Lol, oh lord the amount of PM's I've gotten regarding people's annoyance with you is hilarious, and you're proving so many of them right. You'll probably dismiss that because you don't have their resumes, but I find it hilarious and you are proving so many of their points lol. I'm not putting my resume on here. You can have the discussion or not. The people that matter know what I do, what I've done, where I work. You do not matter to me, your "gage" on my experience, doesn't matter to me. You can participate or not. I really don't care. Believe me or not, dismiss every point I've made because I've not told you what you want to know about ME instead of the discussion at hand, which is breeding, the breed standard, and workability. I could tell you I've trained 17 dual purpose dogs, went through 18 single purpose detection academies, I could tell you I worked for Adlerhorst, Vom Licht, or for a kennel in Rotterdam. I could tell you I've trained dogs for TSA, went through training programs in Norway, or put 15 dogs on the street in the midwest. I could tell you anything I wanted, it could be lies, truths, half truths, or fantasy. See how it just doesn't matter, this is the internet, my friend. You caring about what I do and my resume, means absolutely nothing to me. Plenty of the people I'm discussing things with know me in real life and some don't know me from Adam, some how I can have equal discussions with both. My ego isn't wrapped up in what they think of me....we can talk or not....means squat to me.


----------



## Slamdunc (Dec 6, 2007)

DaniFani said:


> Lol, oh lord the amount of PM's I've gotten regarding people's annoyance with you is hilarious, and you're proving so many of them right. You'll probably dismiss that because you don't have their resumes, but I find it hilarious and you are proving so many of their points lol. I'm not putting my resume on here. You can have the discussion or not. The people that matter know what I do, what I've done, where I work.

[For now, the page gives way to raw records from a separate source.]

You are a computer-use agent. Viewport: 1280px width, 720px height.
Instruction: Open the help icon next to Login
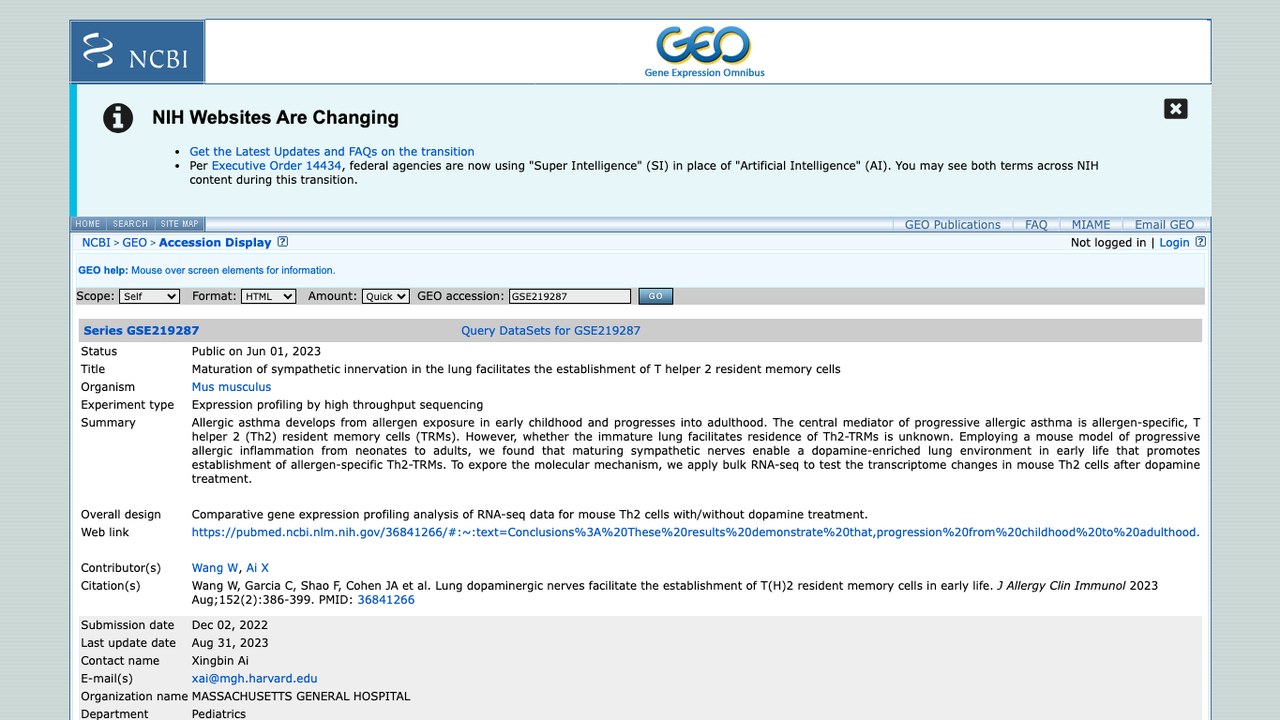tap(1201, 242)
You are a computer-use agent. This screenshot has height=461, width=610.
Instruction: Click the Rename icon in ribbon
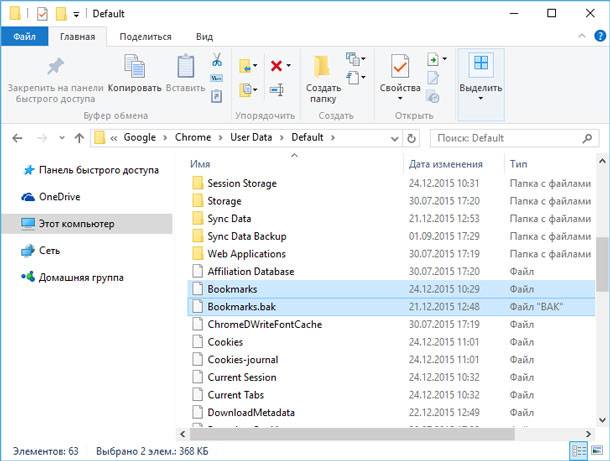tap(276, 90)
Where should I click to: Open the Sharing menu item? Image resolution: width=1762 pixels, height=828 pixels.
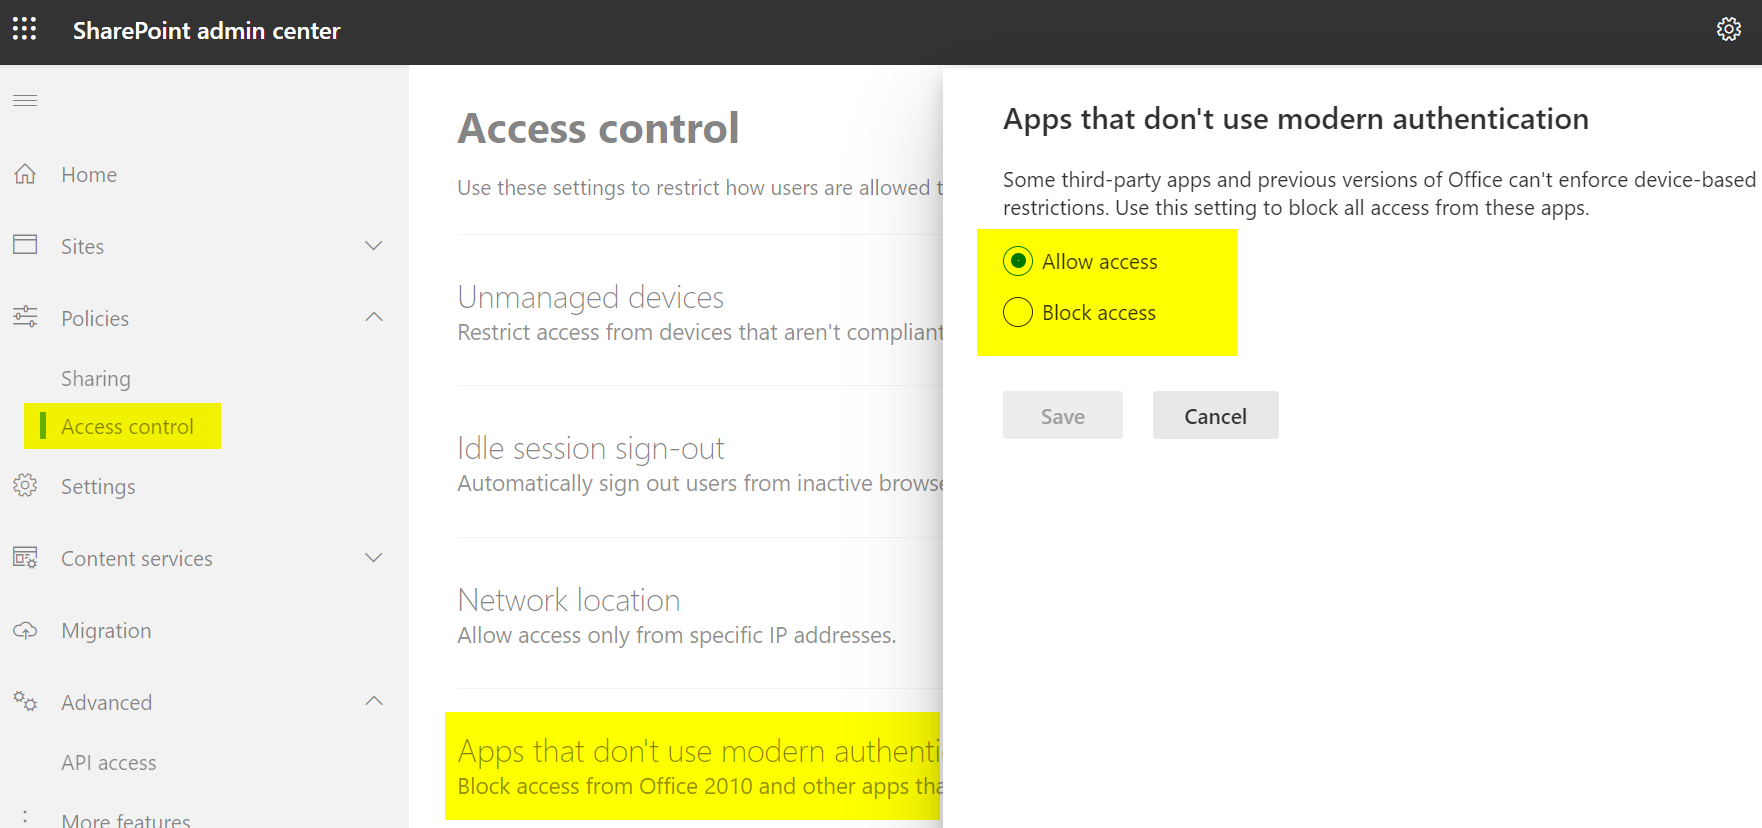point(95,378)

You do not matter to me, your "gage" on my experience, doesn't matter to me. You can participate or not. I really don't care. Believe me or not, dismiss every point I've made because I've not told you what you want to know about ME instead of the discussion at hand, which is breeding, the breed standard, and workability. I could tell you I've trained 17 dual purpose dogs, went through 18 single purpose detection academies, I could tell you I worked for Adlerhorst, Vom Licht, or for a kennel in Rotterdam. I could tell you I've trained dogs for TSA, went through training programs in Norway, or put 15 dogs on the street in the midwest. I could tell you anything I wanted, it could be lies, truths, half truths, or fantasy. See how it just doesn't matter, this is the internet, my friend. You caring about what I do and my resume, means absolutely nothing to me. Plenty of the people I'm discussing things with know me in real life and some don't know me from Adam, some how I can have equal discussions with both. My ego isn't wrapped up in what they think of me....we can talk or not....means squat to me.


You quoted me, I was very content to let it go. I'm sorry your PM box is filling up....:grin2: This is not about ego and dog training never should be. 

I agree with part of your OP and it is the same thing that I have been saying for years. Not that it matters, but to knock some K-9 handlers as "dumber than a box of rocks" when you have never done the job is annoying. Not all K-9 handlers are "stellar" as you say, but you don't have to be Michael Ellis or Ivan to be a good cop and very good handler. Yup, not all K-9's are the epitome of the breed or the best working dogs, but they are functional patrol or detection dogs. We do not need the best point dogs, BSP champions or KNPV national winners to be effective patrol dogs. Often times the high scoring dogs do not make the best patrol dogs. 

If you work for a vendor that holds handler classes then you will most certainly see the less than "stellar" handlers. Unfortunately, the Depts that send handlers through vendor classes are lacking in experience. I often feel sorry for the handlers that buy a dog trained by a vendor and go through a 2 - 10 week class for certification. Yes, those handlers are often lacking in training and stuck with what the vendor teaches them. It happens in my area with the smaller PD's and Sheriffs Offices. After they get their dog they often come and train with us to correct the issues. Not every PD has in house training and multiple handlers. 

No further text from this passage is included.